Individual events also are analyzed for energy, E , by summing the signals from all PM tubes. When the pulse amplitude of an event falls within the selected energy window, it is accepted and the X and Y values are binned into a discrete two-dimensional array of image elements, or pixels. An image is formed from a histogram of the number of events at each possible X-Y location. Large numbers of events are required to form an interpretable image because each pixel must have a sufficient number of counts to achieve an acceptable signal-to-noise level. Because images often are formed in 64- × 64-pixel or 128- × 128-pixel arrays, the counting requirements are some 10 ³ to 10 ⁴ times higher than for a simple counting detector.

Images are displayed on a computer monitor, where image brightness and contrast may be manipulated and different color tables may be employed. More sophisticated digital image processing is discussed in Chapter 20 .

Most modern gamma cameras are completely digital, in the sense that the output of each PM tube is directly digitized by an analog-to-digital converter (ADC). The calculation of X-Y position and pulse-height are performed in software based on the digitized PM tube signals, and errors in energy and positioning caused by noise and pulse distortions caused by the analog positioning circuitry are eliminated. This approach also permits improved handling of pulse pile-up at high counting rates, as described in Section B.2.

The gamma camera can be used for static imaging studies, in which an image of an unchanging radionuclide distribution can be recorded over an extended imaging time (e.g., minutes). Single contiguous images of the whole body can be obtained by scanning the gamma camera across the entire length of the patient. This can be achieved by moving either the bed or the gamma camera while adjusting the event positioning computation to account for this movement. Clinically important whole-body studies include bone scans of the skeleton, and the localization of tumors or their metastases in the body.

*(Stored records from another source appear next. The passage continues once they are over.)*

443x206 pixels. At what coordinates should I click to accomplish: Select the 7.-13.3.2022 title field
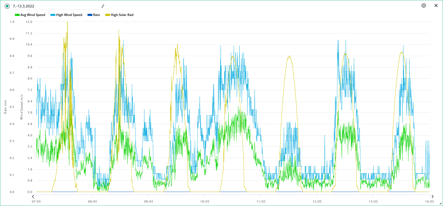point(53,6)
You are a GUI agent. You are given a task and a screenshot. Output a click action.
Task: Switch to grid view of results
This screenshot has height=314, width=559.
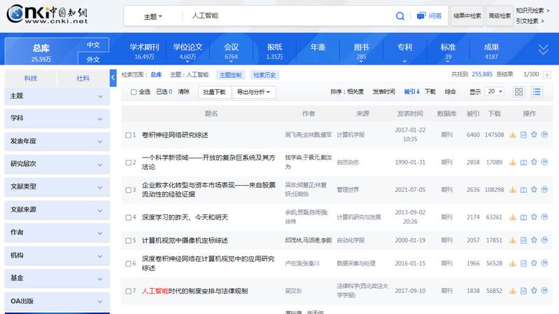click(x=519, y=92)
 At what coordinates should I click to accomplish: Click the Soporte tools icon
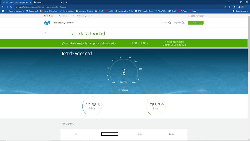click(x=183, y=23)
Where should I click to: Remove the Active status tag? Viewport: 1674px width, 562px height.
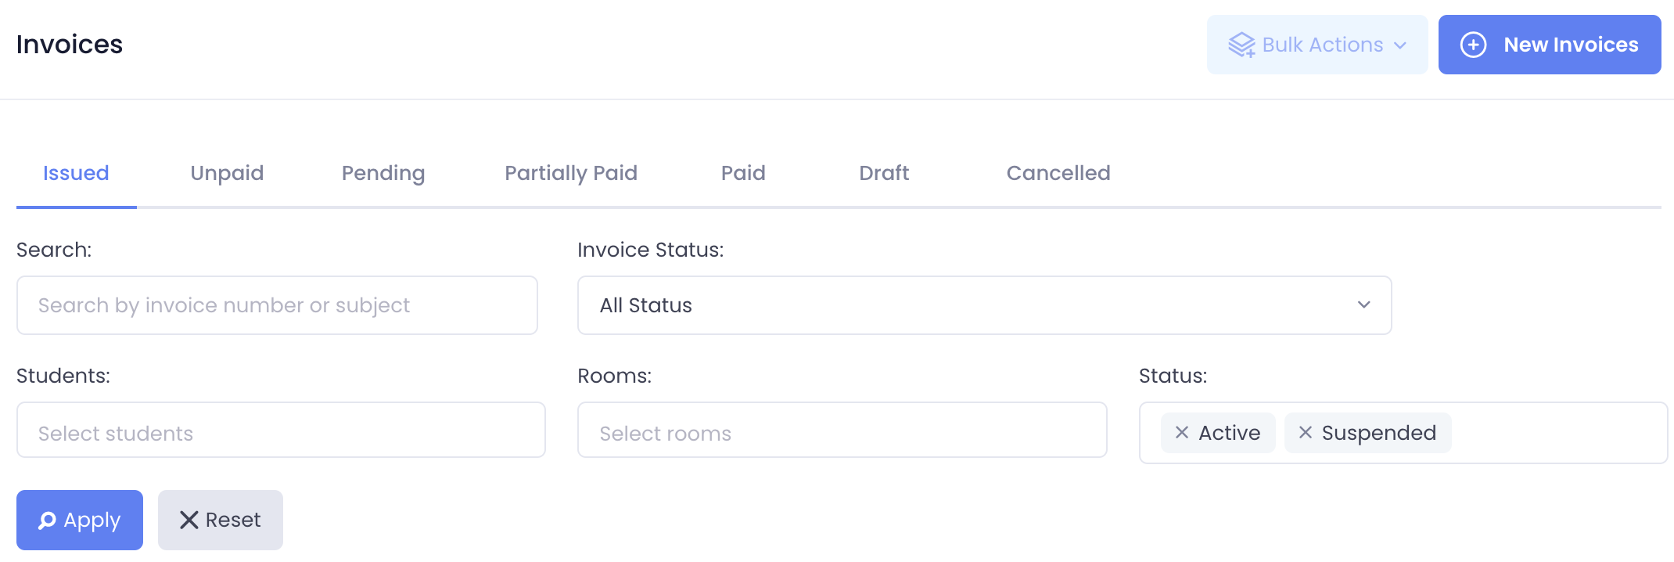click(1182, 433)
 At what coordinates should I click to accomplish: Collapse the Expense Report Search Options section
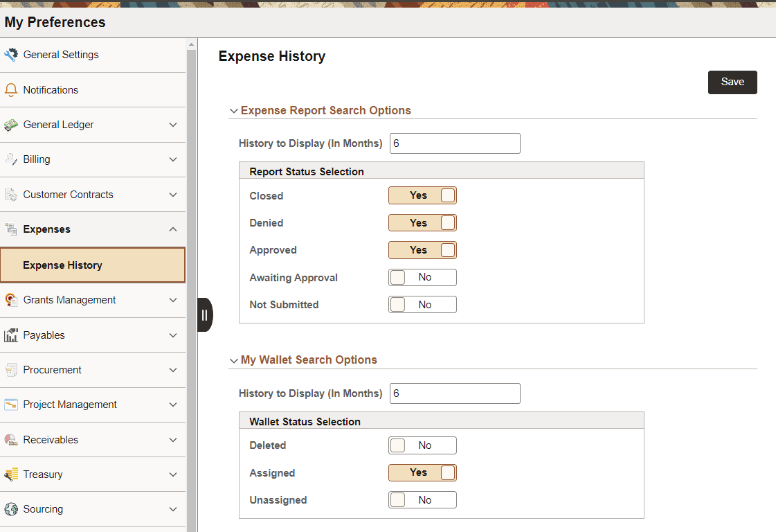(x=234, y=110)
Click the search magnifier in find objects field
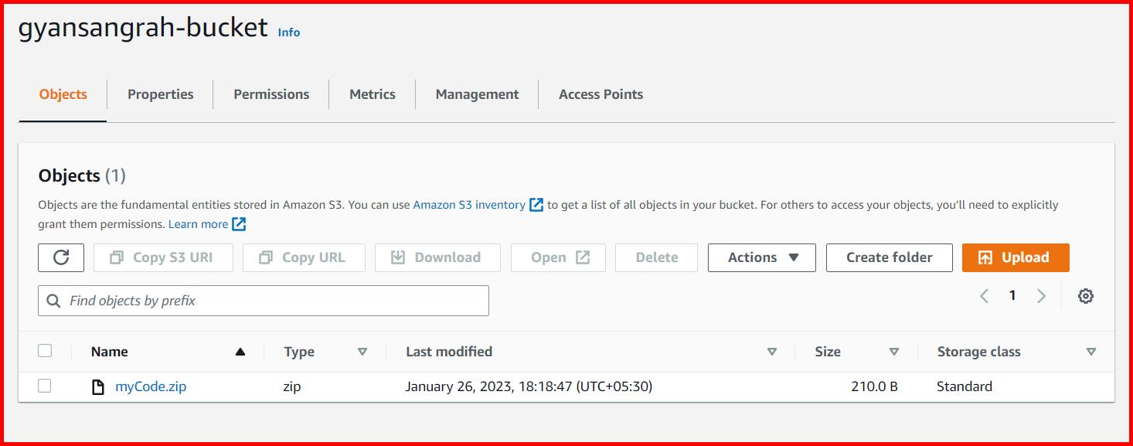 (x=52, y=300)
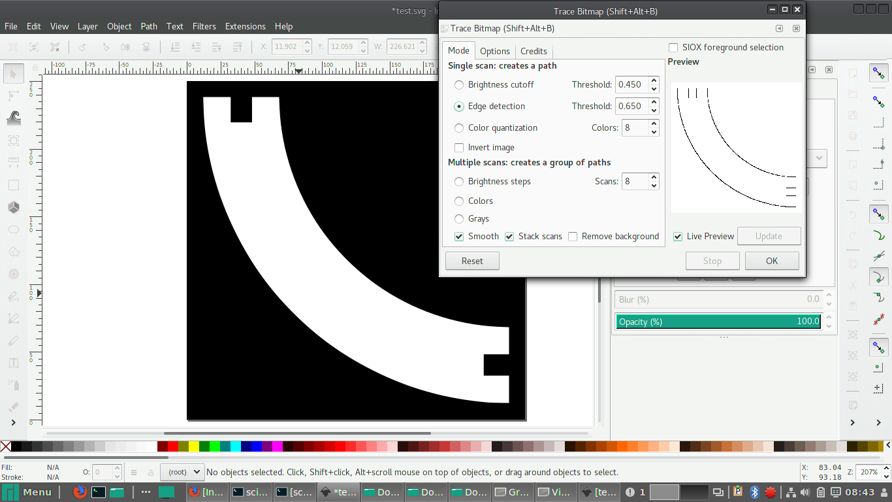Viewport: 892px width, 502px height.
Task: Select the Tweak (wave) tool
Action: [x=13, y=118]
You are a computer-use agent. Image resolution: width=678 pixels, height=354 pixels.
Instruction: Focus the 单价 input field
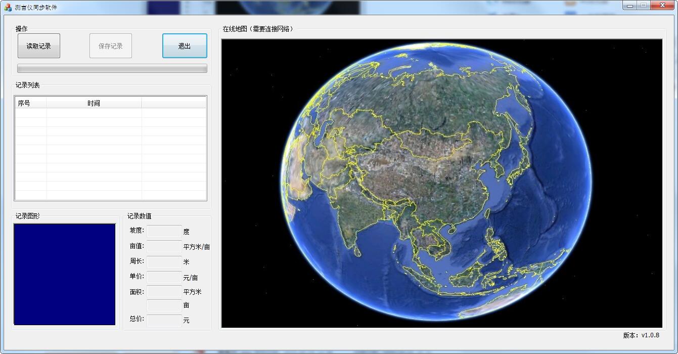pos(164,277)
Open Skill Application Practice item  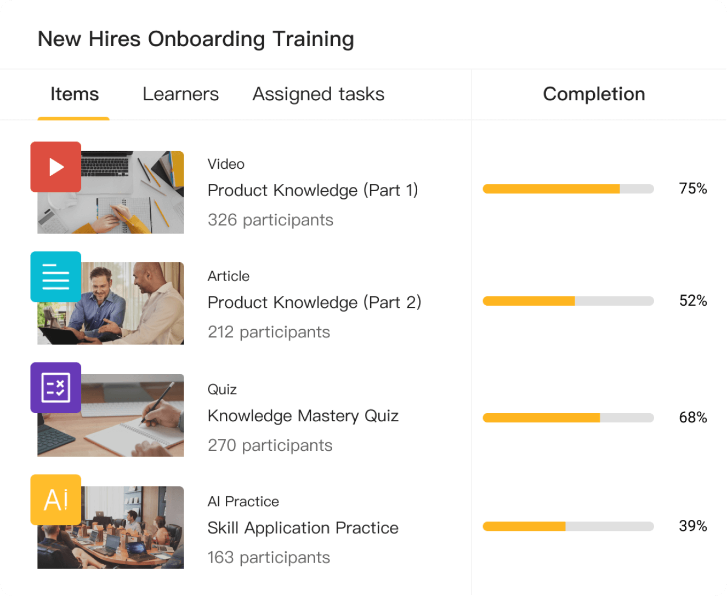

The gamma camera also can be used for dynamic imaging studies, in which changes in the radionuclide distribution can be observed, as rapidly as several images per second. This allows physiologic information to be obtained, such as the rate of tracer uptake or clearance from an organ of interest. Images also can be synchronized to electrocardiogram signals, permitting images of the heart in different phases of the cardiac cycle to be formed. These gated images can provide important information on cardiac function.